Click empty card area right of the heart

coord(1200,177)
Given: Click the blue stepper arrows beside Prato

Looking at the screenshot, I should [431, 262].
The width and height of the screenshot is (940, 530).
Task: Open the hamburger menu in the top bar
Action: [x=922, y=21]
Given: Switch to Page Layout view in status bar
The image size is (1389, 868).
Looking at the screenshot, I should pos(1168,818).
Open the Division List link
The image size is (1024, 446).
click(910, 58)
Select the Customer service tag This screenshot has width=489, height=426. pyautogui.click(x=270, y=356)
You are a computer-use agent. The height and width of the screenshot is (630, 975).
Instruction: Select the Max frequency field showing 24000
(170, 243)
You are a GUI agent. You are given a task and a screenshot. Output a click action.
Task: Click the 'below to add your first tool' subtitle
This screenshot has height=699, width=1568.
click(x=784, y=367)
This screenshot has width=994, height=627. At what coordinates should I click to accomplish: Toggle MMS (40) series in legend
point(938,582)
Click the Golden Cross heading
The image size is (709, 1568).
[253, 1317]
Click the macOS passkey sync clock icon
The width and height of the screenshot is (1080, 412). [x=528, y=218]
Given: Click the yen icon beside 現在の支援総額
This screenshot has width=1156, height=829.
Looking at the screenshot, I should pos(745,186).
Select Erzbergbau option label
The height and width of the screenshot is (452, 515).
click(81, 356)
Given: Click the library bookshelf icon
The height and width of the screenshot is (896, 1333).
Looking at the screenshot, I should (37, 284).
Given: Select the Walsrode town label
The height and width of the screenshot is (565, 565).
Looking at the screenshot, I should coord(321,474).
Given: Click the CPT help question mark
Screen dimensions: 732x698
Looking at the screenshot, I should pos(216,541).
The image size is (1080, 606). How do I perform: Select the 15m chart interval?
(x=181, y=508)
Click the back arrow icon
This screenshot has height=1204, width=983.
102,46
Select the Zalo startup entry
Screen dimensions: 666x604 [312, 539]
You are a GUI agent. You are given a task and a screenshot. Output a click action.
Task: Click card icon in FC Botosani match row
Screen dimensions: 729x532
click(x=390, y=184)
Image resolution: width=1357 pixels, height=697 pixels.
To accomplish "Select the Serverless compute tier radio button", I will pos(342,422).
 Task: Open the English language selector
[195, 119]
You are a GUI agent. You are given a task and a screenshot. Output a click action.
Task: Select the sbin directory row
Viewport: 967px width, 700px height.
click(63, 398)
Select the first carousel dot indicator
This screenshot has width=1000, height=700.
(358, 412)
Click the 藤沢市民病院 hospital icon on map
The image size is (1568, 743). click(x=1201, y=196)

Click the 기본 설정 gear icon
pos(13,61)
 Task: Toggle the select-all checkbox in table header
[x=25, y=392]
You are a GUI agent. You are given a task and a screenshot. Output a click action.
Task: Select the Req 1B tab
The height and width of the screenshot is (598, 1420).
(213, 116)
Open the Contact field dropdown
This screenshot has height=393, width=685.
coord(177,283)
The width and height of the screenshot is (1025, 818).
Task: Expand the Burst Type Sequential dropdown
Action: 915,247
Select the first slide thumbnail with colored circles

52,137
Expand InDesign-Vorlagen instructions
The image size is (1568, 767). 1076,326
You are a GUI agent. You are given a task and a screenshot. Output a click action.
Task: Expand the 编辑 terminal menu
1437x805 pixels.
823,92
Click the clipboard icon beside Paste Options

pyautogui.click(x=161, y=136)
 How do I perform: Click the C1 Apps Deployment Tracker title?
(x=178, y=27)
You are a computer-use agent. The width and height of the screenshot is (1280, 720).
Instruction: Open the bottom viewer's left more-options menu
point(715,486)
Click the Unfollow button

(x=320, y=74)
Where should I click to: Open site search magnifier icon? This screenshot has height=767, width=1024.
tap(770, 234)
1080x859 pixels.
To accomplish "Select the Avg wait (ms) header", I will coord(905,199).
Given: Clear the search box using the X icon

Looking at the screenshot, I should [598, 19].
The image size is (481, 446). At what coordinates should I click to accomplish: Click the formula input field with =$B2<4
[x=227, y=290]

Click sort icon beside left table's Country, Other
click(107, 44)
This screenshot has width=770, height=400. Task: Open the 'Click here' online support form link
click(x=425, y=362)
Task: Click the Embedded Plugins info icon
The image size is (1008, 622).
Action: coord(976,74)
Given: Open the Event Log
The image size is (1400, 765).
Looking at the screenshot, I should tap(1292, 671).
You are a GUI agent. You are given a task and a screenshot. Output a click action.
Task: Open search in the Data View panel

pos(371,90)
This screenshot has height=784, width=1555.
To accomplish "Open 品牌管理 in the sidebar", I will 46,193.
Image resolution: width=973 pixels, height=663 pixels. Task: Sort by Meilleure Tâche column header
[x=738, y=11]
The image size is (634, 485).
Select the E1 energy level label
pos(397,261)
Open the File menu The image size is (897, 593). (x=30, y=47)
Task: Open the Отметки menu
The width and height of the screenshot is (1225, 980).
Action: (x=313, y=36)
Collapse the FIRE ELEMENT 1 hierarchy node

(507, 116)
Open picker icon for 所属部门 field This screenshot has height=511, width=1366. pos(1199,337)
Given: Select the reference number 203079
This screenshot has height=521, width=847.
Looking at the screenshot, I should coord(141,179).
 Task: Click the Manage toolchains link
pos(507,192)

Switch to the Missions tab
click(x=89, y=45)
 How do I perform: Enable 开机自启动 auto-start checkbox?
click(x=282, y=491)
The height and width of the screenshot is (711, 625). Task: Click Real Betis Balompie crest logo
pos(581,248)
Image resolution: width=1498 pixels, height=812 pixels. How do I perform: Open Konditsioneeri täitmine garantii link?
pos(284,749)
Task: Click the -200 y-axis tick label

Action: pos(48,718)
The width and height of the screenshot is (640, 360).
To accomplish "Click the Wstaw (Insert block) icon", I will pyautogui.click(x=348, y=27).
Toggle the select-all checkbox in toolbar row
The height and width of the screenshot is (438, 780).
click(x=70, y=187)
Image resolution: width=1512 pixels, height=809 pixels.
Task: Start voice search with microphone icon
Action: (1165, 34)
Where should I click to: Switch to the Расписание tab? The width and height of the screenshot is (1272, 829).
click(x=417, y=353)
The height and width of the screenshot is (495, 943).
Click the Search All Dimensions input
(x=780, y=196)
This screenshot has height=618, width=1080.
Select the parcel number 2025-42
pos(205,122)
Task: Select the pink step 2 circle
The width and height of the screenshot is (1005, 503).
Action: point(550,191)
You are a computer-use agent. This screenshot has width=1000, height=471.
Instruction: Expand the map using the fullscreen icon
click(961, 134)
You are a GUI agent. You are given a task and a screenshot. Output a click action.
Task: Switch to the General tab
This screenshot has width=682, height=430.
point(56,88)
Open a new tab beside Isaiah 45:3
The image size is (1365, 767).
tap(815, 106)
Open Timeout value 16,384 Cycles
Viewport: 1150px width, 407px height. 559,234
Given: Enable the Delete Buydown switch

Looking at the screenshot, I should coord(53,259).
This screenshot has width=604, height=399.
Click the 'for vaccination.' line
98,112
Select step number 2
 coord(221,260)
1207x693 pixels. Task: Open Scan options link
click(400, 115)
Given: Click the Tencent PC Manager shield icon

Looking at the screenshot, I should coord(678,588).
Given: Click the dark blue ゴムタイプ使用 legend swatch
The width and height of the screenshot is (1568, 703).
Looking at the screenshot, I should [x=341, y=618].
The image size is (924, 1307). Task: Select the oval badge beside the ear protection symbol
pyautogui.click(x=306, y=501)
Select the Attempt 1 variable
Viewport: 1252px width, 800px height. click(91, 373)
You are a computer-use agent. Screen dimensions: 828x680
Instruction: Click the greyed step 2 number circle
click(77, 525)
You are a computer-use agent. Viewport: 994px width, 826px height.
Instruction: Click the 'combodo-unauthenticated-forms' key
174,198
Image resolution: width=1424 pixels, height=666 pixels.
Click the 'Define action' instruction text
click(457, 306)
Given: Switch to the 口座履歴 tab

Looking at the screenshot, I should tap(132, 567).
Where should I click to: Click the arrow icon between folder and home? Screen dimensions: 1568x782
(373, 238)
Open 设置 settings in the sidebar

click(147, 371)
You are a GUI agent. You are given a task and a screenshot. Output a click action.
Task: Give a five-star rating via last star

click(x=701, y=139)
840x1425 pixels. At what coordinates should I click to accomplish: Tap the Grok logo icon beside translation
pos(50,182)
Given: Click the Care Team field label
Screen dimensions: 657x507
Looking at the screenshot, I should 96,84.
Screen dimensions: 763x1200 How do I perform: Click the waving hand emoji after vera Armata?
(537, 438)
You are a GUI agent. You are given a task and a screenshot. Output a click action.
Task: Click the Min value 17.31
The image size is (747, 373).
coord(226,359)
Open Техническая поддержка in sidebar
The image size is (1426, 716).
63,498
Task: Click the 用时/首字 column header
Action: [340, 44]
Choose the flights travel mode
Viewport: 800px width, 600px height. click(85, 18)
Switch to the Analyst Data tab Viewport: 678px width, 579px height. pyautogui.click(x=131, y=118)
......
- [EXERCISE REQUIREMENTS] Only the lines above from the line containing "Screen dimensions: 657x507" through the line containing "Task: Click the Min value 17.31" should be retyped, exactly and with both ends included.

- [RESULT]
Screen dimensions: 657x507
Looking at the screenshot, I should 96,84.
Screen dimensions: 763x1200 How do I perform: Click the waving hand emoji after vera Armata?
(537, 438)
You are a GUI agent. You are given a task and a screenshot. Output a click action.
Task: Click the Min value 17.31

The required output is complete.